_PROBLEM DETAILS_: Below are some records; return each one exactly.

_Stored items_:
________________

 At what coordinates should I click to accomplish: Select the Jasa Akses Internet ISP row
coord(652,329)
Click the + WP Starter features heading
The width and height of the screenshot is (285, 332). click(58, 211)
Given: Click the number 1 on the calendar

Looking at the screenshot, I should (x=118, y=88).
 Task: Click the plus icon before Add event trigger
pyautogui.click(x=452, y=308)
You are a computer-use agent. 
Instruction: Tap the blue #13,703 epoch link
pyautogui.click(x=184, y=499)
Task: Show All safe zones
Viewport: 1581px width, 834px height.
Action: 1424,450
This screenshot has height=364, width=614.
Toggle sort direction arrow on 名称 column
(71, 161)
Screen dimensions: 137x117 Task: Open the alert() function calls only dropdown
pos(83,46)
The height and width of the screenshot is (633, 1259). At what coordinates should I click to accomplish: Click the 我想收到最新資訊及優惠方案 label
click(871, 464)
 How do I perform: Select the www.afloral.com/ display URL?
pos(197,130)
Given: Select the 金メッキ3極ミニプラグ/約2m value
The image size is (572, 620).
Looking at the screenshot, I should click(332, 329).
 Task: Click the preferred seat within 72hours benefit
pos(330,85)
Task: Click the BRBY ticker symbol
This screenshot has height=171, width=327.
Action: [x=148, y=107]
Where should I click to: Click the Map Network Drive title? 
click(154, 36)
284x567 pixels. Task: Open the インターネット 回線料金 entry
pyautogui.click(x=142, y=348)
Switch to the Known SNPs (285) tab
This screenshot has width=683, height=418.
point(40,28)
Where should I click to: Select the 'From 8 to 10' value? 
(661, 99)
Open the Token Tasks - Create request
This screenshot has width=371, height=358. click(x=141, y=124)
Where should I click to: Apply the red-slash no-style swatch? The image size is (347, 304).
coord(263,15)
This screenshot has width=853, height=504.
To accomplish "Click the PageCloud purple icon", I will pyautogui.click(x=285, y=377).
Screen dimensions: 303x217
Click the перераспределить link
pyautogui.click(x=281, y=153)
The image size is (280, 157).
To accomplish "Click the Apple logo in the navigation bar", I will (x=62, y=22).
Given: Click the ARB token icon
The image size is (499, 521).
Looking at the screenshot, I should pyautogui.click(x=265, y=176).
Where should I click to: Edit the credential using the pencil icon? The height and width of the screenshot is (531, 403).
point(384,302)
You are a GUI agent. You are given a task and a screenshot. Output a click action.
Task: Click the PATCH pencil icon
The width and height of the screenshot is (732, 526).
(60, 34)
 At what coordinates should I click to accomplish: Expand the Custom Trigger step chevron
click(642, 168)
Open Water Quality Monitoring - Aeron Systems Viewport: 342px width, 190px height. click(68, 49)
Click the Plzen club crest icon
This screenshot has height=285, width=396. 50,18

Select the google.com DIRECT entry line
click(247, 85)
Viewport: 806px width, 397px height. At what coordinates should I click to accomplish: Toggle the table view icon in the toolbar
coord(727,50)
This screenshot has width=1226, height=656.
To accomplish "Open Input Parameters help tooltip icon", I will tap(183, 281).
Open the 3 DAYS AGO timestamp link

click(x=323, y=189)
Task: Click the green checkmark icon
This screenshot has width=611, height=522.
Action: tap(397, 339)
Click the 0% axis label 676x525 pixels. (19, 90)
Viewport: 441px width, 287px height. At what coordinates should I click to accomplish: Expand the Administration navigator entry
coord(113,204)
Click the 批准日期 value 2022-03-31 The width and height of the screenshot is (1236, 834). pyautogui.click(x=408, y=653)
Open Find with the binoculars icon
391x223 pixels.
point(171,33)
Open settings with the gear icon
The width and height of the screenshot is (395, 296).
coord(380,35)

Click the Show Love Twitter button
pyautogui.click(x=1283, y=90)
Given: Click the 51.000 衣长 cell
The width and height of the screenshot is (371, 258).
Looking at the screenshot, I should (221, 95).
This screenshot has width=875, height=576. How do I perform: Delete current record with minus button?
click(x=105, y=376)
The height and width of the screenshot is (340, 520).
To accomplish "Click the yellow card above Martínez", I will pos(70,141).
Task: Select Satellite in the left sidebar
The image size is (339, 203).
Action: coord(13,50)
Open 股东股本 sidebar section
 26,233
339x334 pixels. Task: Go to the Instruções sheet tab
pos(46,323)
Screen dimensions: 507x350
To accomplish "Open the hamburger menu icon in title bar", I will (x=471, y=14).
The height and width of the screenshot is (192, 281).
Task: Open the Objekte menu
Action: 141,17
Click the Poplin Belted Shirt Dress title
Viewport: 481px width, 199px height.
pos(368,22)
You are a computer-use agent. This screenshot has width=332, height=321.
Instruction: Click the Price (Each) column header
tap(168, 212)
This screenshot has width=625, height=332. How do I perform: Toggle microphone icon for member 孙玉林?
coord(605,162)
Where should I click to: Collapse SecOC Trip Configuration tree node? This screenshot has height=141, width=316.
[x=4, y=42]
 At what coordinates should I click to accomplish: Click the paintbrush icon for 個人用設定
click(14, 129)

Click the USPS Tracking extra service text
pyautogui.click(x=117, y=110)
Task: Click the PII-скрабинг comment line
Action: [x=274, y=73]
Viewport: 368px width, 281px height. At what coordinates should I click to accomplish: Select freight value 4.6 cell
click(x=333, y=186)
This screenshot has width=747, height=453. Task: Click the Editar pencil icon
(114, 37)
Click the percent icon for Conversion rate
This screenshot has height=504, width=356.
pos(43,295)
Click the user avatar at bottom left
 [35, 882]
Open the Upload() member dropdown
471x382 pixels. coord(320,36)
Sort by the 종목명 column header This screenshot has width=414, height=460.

________________

_OUTPUT OF THE EXERCISE_:
 At what coordinates should I click to accomplish: Select the Jasa Akses Internet ISP row
coord(652,329)
Click the + WP Starter features heading
The width and height of the screenshot is (285, 332). click(58, 211)
Given: Click the number 1 on the calendar

Looking at the screenshot, I should (x=118, y=88).
 Task: Click the plus icon before Add event trigger
pyautogui.click(x=452, y=308)
You are a computer-use agent. 
Instruction: Tap the blue #13,703 epoch link
pyautogui.click(x=184, y=499)
Task: Show All safe zones
Viewport: 1581px width, 834px height.
Action: 1424,450
This screenshot has height=364, width=614.
Toggle sort direction arrow on 名称 column
(71, 161)
Screen dimensions: 137x117 Task: Open the alert() function calls only dropdown
pos(83,46)
The height and width of the screenshot is (633, 1259). At what coordinates should I click to accomplish: Click the 我想收到最新資訊及優惠方案 label
click(871, 464)
 How do I perform: Select the www.afloral.com/ display URL?
pos(197,130)
Given: Select the 金メッキ3極ミニプラグ/約2m value
The image size is (572, 620).
Looking at the screenshot, I should click(332, 329).
 Task: Click the preferred seat within 72hours benefit
pos(330,85)
Task: Click the BRBY ticker symbol
This screenshot has height=171, width=327.
Action: [x=148, y=107]
Where should I click to: Click the Map Network Drive title? 
click(154, 36)
284x567 pixels. Task: Open the インターネット 回線料金 entry
pyautogui.click(x=142, y=348)
Switch to the Known SNPs (285) tab
This screenshot has width=683, height=418.
point(40,28)
Where should I click to: Select the 'From 8 to 10' value? 
(661, 99)
Open the Token Tasks - Create request
This screenshot has width=371, height=358. click(x=141, y=124)
Where should I click to: Apply the red-slash no-style swatch? The image size is (347, 304).
coord(263,15)
This screenshot has width=853, height=504.
To accomplish "Click the PageCloud purple icon", I will pyautogui.click(x=285, y=377).
Screen dimensions: 303x217
Click the перераспределить link
pyautogui.click(x=281, y=153)
The image size is (280, 157).
To accomplish "Click the Apple logo in the navigation bar", I will (x=62, y=22).
Given: Click the ARB token icon
The image size is (499, 521).
Looking at the screenshot, I should pyautogui.click(x=265, y=176).
Where should I click to: Edit the credential using the pencil icon? The height and width of the screenshot is (531, 403).
point(384,302)
You are a GUI agent. You are given a task and a screenshot. Output a click action.
Task: Click the PATCH pencil icon
The width and height of the screenshot is (732, 526).
(60, 34)
 At what coordinates should I click to accomplish: Expand the Custom Trigger step chevron
click(642, 168)
Open Water Quality Monitoring - Aeron Systems Viewport: 342px width, 190px height. click(68, 49)
Click the Plzen club crest icon
This screenshot has height=285, width=396. 50,18

Select the google.com DIRECT entry line
click(247, 85)
Viewport: 806px width, 397px height. At what coordinates should I click to accomplish: Toggle the table view icon in the toolbar
coord(727,50)
This screenshot has width=1226, height=656.
To accomplish "Open Input Parameters help tooltip icon", I will tap(183, 281).
Open the 3 DAYS AGO timestamp link

click(x=323, y=189)
Task: Click the green checkmark icon
This screenshot has width=611, height=522.
Action: tap(397, 339)
Click the 0% axis label 676x525 pixels. (19, 90)
Viewport: 441px width, 287px height. At what coordinates should I click to accomplish: Expand the Administration navigator entry
coord(113,204)
Click the 批准日期 value 2022-03-31 The width and height of the screenshot is (1236, 834). pyautogui.click(x=408, y=653)
Open Find with the binoculars icon
391x223 pixels.
point(171,33)
Open settings with the gear icon
The width and height of the screenshot is (395, 296).
coord(380,35)

Click the Show Love Twitter button
pyautogui.click(x=1283, y=90)
Given: Click the 51.000 衣长 cell
The width and height of the screenshot is (371, 258).
Looking at the screenshot, I should (221, 95).
This screenshot has width=875, height=576. How do I perform: Delete current record with minus button?
click(x=105, y=376)
The height and width of the screenshot is (340, 520).
To accomplish "Click the yellow card above Martínez", I will pos(70,141).
Task: Select Satellite in the left sidebar
The image size is (339, 203).
Action: coord(13,50)
Open 股东股本 sidebar section
 26,233
339x334 pixels. Task: Go to the Instruções sheet tab
pos(46,323)
Screen dimensions: 507x350
To accomplish "Open the hamburger menu icon in title bar", I will (x=471, y=14).
The height and width of the screenshot is (192, 281).
Task: Open the Objekte menu
Action: 141,17
Click the Poplin Belted Shirt Dress title
Viewport: 481px width, 199px height.
pos(368,22)
You are a computer-use agent. This screenshot has width=332, height=321.
Instruction: Click the Price (Each) column header
tap(168, 212)
This screenshot has width=625, height=332. How do I perform: Toggle microphone icon for member 孙玉林?
coord(605,162)
Where should I click to: Collapse SecOC Trip Configuration tree node? This screenshot has height=141, width=316.
[x=4, y=42]
 At what coordinates should I click to accomplish: Click the paintbrush icon for 個人用設定
click(14, 129)

Click the USPS Tracking extra service text
pyautogui.click(x=117, y=110)
Task: Click the PII-скрабинг comment line
Action: [x=274, y=73]
Viewport: 368px width, 281px height. At what coordinates should I click to accomplish: Select freight value 4.6 cell
click(x=333, y=186)
This screenshot has width=747, height=453. Task: Click the Editar pencil icon
(114, 37)
Click the percent icon for Conversion rate
This screenshot has height=504, width=356.
pos(43,295)
Click the user avatar at bottom left
 [35, 882]
Open the Upload() member dropdown
471x382 pixels. coord(320,36)
Sort by the 종목명 column header This screenshot has width=414, height=460.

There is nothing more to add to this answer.